Passage provided:

= Beginning of Section =

News Release

People at genetic risk for Alzheimer's age mentally just like noncarriers

Risk factor appears to kick in, for some carriers, only in old age

Peer-Reviewed Publication

American Psychological Association

WASHINGTON -- Australian researchers say that a genotype that heightens the risk for Alzheimer's disease does not contribute to cognitive change during most of adulthood. The largest study of its kind has found that carriers and non-carriers show the same type and extent of normal age-related cognitive declines, decades before carriers start to more often develop symptoms of dementia. The findings suggest that the higher-risk genotype acts only in later years to layer disease on top of normal aging.

The findings appear in the January issue of Neuropsychology, which is published by the American Psychological Association (APA).

The study may help rule out the possibility of very early Alzheimer's as the cause of the declines among carriers before they reach old age. Write the authors, "[Alzheimer's disease] processes may occur later in the lifespan and add to normal cognitive aging to produce a dementia syndrome."

= End of Section =

Exercise objective: According to the news release, which issue of which journal carries the findings? The records after this point are separate from the news release.

Collected data records:
= Beginning of Section =

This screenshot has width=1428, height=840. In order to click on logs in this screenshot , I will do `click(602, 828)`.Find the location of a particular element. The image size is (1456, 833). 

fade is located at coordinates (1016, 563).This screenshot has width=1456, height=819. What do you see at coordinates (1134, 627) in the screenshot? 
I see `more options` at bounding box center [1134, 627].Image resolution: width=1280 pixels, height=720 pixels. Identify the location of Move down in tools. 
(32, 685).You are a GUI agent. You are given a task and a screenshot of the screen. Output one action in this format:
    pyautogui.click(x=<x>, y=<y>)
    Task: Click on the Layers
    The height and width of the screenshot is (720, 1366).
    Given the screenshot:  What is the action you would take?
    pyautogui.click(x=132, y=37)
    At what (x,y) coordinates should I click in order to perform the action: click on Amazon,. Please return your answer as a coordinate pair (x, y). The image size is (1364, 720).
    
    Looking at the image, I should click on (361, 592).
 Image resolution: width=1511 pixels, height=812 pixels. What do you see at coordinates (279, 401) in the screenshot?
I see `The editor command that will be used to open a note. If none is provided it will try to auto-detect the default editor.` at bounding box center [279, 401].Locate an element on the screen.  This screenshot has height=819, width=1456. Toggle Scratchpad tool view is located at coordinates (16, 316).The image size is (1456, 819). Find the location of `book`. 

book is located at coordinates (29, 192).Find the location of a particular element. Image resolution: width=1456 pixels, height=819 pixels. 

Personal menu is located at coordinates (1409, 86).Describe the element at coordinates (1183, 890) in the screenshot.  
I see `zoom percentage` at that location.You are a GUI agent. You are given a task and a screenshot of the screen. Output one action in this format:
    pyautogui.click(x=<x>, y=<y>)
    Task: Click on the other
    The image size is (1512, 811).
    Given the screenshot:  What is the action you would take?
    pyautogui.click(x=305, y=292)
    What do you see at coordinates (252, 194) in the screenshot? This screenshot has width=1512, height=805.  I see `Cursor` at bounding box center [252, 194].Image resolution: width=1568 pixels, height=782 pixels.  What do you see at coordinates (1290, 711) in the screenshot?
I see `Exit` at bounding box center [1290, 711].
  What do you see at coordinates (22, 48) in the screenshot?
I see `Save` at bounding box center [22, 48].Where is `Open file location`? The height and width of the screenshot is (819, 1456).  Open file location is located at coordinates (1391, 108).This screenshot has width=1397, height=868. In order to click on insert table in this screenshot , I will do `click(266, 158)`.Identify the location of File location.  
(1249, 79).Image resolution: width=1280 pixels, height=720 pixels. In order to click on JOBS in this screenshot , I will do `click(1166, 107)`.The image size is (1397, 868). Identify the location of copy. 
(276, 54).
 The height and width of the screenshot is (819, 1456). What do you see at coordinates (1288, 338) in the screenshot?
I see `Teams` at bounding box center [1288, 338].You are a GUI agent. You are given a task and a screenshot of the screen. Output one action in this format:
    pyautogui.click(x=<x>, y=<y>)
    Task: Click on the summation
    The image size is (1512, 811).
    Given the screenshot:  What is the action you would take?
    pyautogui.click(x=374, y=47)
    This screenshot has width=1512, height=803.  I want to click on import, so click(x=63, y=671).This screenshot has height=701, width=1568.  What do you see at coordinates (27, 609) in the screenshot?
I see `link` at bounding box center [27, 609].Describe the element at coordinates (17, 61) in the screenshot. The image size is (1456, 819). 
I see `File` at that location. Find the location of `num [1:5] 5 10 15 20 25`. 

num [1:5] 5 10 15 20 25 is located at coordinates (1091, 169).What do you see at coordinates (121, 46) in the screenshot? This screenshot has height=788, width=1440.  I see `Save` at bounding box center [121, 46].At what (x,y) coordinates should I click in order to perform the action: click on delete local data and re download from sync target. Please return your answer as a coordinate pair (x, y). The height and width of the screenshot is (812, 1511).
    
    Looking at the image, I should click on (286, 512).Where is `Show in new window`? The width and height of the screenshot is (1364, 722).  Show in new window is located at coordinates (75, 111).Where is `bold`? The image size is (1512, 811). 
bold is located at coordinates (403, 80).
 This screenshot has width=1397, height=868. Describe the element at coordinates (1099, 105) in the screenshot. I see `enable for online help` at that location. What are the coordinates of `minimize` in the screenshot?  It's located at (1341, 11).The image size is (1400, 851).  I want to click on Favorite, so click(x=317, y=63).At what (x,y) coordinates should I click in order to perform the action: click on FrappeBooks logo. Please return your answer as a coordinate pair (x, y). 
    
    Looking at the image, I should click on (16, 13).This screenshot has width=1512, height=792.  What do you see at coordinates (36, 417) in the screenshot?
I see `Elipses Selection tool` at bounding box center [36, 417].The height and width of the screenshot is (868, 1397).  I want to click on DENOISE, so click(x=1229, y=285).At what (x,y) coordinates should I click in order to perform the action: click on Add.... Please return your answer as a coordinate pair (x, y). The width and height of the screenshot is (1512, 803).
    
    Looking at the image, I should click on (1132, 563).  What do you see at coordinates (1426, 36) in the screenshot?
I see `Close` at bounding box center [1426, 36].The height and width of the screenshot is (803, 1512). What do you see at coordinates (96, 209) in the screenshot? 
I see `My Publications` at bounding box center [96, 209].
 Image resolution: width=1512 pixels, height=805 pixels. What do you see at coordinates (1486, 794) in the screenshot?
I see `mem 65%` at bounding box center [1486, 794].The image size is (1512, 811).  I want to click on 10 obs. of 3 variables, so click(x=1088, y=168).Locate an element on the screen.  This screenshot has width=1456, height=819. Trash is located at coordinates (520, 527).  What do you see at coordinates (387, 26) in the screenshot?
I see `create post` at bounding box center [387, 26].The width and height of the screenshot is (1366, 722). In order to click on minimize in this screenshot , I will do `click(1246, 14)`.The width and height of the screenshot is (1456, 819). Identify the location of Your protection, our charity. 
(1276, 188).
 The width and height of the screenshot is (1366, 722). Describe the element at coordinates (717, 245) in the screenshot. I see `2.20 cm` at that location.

= End of Section =

Written solution: The January issue of Neuropsychology.